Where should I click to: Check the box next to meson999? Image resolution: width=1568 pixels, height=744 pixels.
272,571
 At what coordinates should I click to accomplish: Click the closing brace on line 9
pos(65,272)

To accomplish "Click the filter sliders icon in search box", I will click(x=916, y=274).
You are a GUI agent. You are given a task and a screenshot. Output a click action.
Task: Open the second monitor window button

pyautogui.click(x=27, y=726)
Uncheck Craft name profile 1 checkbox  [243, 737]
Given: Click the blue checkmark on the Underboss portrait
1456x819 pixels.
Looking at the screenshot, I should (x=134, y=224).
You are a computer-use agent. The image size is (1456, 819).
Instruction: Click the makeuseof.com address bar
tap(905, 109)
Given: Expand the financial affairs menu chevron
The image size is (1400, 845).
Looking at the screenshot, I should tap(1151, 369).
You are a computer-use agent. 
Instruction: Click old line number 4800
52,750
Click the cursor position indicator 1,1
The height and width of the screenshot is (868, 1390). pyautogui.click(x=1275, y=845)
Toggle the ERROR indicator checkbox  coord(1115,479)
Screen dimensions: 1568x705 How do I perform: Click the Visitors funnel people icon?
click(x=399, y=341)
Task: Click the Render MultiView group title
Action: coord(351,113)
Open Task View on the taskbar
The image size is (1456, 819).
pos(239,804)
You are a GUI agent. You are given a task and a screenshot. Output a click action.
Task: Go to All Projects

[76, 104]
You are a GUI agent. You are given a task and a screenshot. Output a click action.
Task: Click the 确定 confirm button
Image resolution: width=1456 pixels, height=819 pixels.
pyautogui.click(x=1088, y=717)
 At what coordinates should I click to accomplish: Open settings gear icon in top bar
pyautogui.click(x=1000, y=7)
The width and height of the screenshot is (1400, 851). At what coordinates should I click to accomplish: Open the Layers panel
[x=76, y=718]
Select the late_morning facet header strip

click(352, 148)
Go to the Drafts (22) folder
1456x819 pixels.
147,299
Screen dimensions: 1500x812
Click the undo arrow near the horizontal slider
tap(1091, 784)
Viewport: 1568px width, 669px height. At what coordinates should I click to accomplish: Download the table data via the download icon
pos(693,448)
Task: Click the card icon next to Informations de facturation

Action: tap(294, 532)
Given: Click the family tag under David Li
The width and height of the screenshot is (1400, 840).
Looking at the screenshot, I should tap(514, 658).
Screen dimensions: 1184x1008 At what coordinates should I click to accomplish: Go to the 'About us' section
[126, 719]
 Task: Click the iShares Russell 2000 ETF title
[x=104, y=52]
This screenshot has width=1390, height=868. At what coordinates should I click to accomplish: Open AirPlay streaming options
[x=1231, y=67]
+ + +
REQUIREMENT - Send back all the records above word for word.

FINISHED EXERCISE -
Where should I click to: Check the box next to meson999? Image resolution: width=1568 pixels, height=744 pixels.
272,571
 At what coordinates should I click to accomplish: Click the closing brace on line 9
pos(65,272)

To accomplish "Click the filter sliders icon in search box", I will click(x=916, y=274).
You are a GUI agent. You are given a task and a screenshot. Output a click action.
Task: Open the second monitor window button

pyautogui.click(x=27, y=726)
Uncheck Craft name profile 1 checkbox  [243, 737]
Given: Click the blue checkmark on the Underboss portrait
1456x819 pixels.
Looking at the screenshot, I should (x=134, y=224).
You are a computer-use agent. The image size is (1456, 819).
Instruction: Click the makeuseof.com address bar
tap(905, 109)
Given: Expand the financial affairs menu chevron
The image size is (1400, 845).
Looking at the screenshot, I should tap(1151, 369).
You are a computer-use agent. 
Instruction: Click old line number 4800
52,750
Click the cursor position indicator 1,1
The height and width of the screenshot is (868, 1390). pyautogui.click(x=1275, y=845)
Toggle the ERROR indicator checkbox  coord(1115,479)
Screen dimensions: 1568x705 How do I perform: Click the Visitors funnel people icon?
click(x=399, y=341)
Task: Click the Render MultiView group title
Action: coord(351,113)
Open Task View on the taskbar
The image size is (1456, 819).
pos(239,804)
You are a GUI agent. You are given a task and a screenshot. Output a click action.
Task: Go to All Projects

[76, 104]
You are a GUI agent. You are given a task and a screenshot. Output a click action.
Task: Click the 确定 confirm button
Image resolution: width=1456 pixels, height=819 pixels.
pyautogui.click(x=1088, y=717)
 At what coordinates should I click to accomplish: Open settings gear icon in top bar
pyautogui.click(x=1000, y=7)
The width and height of the screenshot is (1400, 851). At what coordinates should I click to accomplish: Open the Layers panel
[x=76, y=718]
Select the late_morning facet header strip

click(352, 148)
Go to the Drafts (22) folder
1456x819 pixels.
147,299
Screen dimensions: 1500x812
Click the undo arrow near the horizontal slider
tap(1091, 784)
Viewport: 1568px width, 669px height. At what coordinates should I click to accomplish: Download the table data via the download icon
pos(693,448)
Task: Click the card icon next to Informations de facturation

Action: tap(294, 532)
Given: Click the family tag under David Li
The width and height of the screenshot is (1400, 840).
Looking at the screenshot, I should tap(514, 658).
Screen dimensions: 1184x1008 At what coordinates should I click to accomplish: Go to the 'About us' section
[126, 719]
 Task: Click the iShares Russell 2000 ETF title
[x=104, y=52]
This screenshot has width=1390, height=868. At what coordinates should I click to accomplish: Open AirPlay streaming options
[x=1231, y=67]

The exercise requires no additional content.